- _BACAAN YANG DISEDIAKAN_:
'''
Mangupura, balibercerita.com –
Dang Hyang Dwijendra menyaksikan cahaya suci turun di daerah pesisir Gianyar yang kini dikenal sebagai Pura Masceti. Bertemulah Beliau dengan Batara Masceti, salah satu sosok penting dalam perjalanan spiritualnya. Dari Batara Masceti, Dang Hyang Dwijendra mendapat petunjuk melanjutkan perjalanan suci demi mencapai moksa, termasuk ke daerah yang kini bernama Kerobokan Kelod. Sebagai bentuk penghormatan, didirikan Pura Masceti Ulun Tanjung yang berada dalam satu kawasan Pura Petitenget.
Demikian Pemangku Pura Petitenget, Jro Mangku Gede Made Widra mengawali penjelasannya mengenai asal usul Pura Petitenget. Menurutnya, dalam Lontar Dwijendra Tatwa dijelaskan mengenai kaitan erat Batara Masceti dengan Dang Hyang Dwijendra atau Dang Hyang Nirartha. Konon, Batara Masceti mengetahui keinginan Dang Hyang Nirartha untuk mencapai moksa. Namun, Batara Masceti menegaskan, tujuan Dang Hyang Dwijendra tidak akan tercapai jika hanya menempa diri lahir batin di Pura Masceti.
'''
- _KETENTUAN TUGAS_:
1) Jawablah pertanyaan berikut berdasarkan bacaan tentang asal usul Pura Petitenget.
(a) Di daerah pesisir mana Dang Hyang Dwijendra menyaksikan cahaya suci turun?
(b) Pura apa yang didirikan sebagai bentuk penghormatan, dan di kawasan mana pura itu berada?
(c) Lontar apa yang menurut pemangku menjelaskan kaitan Batara Masceti dengan Dang Hyang Dwijendra?
2) Teruskan bacaan tentang asal usul Pura Petitenget, dimulai setelah kalimat terakhir yang tercantum.

- _BAHAN YANG DIBERIKAN_:
'''
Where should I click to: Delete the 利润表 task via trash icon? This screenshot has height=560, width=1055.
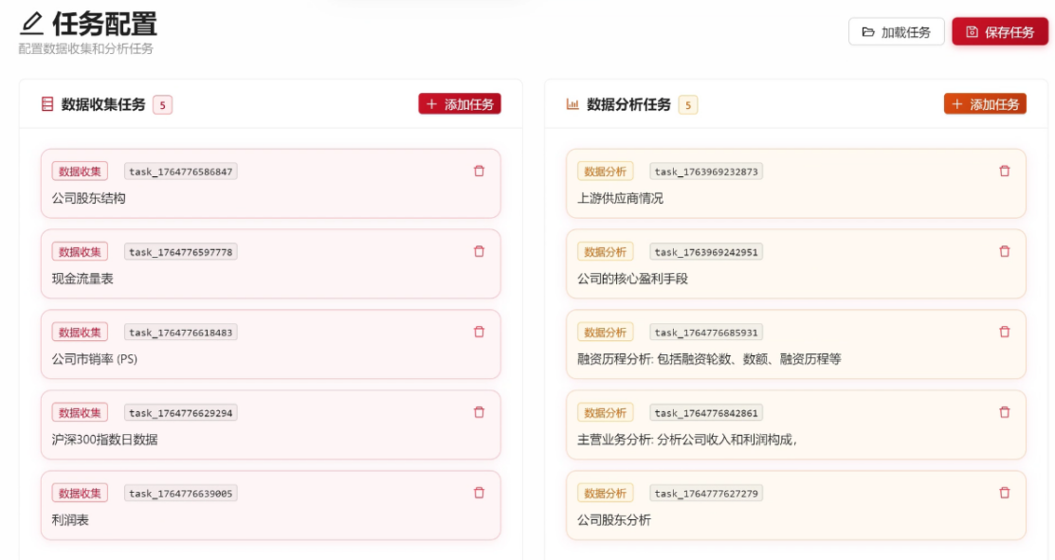point(479,494)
'''
- _JAWABAN TUGAS_:
1)
(a) Di daerah pesisir Gianyar, yang kini dikenal sebagai Pura Masceti.
(b) Pura Masceti Ulun Tanjung, yang berada dalam satu kawasan Pura Petitenget.
(c) Lontar Dwijendra Tatwa.

2)
Maka dari itu, Batara Masceti meminta Dang Hyang Dwijendra melanjutkan perjalanan ke arah barat ke suatu daerah yang dinamakan Serangan. Di pulau ini, Dang Hyang Nirartha yang sudah kali kedua datang ke Bali diminta menetap oleh penduduk setempat. Namun permintaan itu ditolak. Sebagai gantinya, Dang Hyang Dwijendra memberikan kancing gelung kepada penduduk untuk distanakan di Pura Sakenan.
Sesuai petunjuk Batara Masceti, perjalanan suci Dang Hyang Dwijendra berlanjut ke barat hingga kawasan hutan di Desa kerobokan. Di sana Dang Hyang Dwijendra bertemu dengan makhluk gaib penjaga hutan. Makhluk menyeramkan dan sakti itu bernama Ki Buto Ijo. Meski menyeramkan, namun ia tetap ketakutan melihat wibawa dan pancaran kesucian dari Dang Hyang Dwijendra.
Dengan penuh welas asih, Dang Hyang Dwijendra meminta Ki Buto Ijo untuk tidak takut padanya. Ki Buto Ijo bahkan diminta mendekat. Dang Hyang Dwijendra lantas mengatakan bahwa ia akan menempatkan pecanangan atau tempat base miliknya di tempat itu. Ki Buto Ijo pun diberi tugas menjaga pecanangan tersebut. Paham betapa penting dan berisikonya menjaga benda itu, Ki Buto Ijo lantas mengajukan permohonan kepada Dang Hyang Dwijendra. Ia memohon agar dianugerahi mantra suci agar mampu mengemban tugas mulia tersebut. Sebuah permohonan yang kemudian dikabulkan oleh Dang Hyang Dwijendra.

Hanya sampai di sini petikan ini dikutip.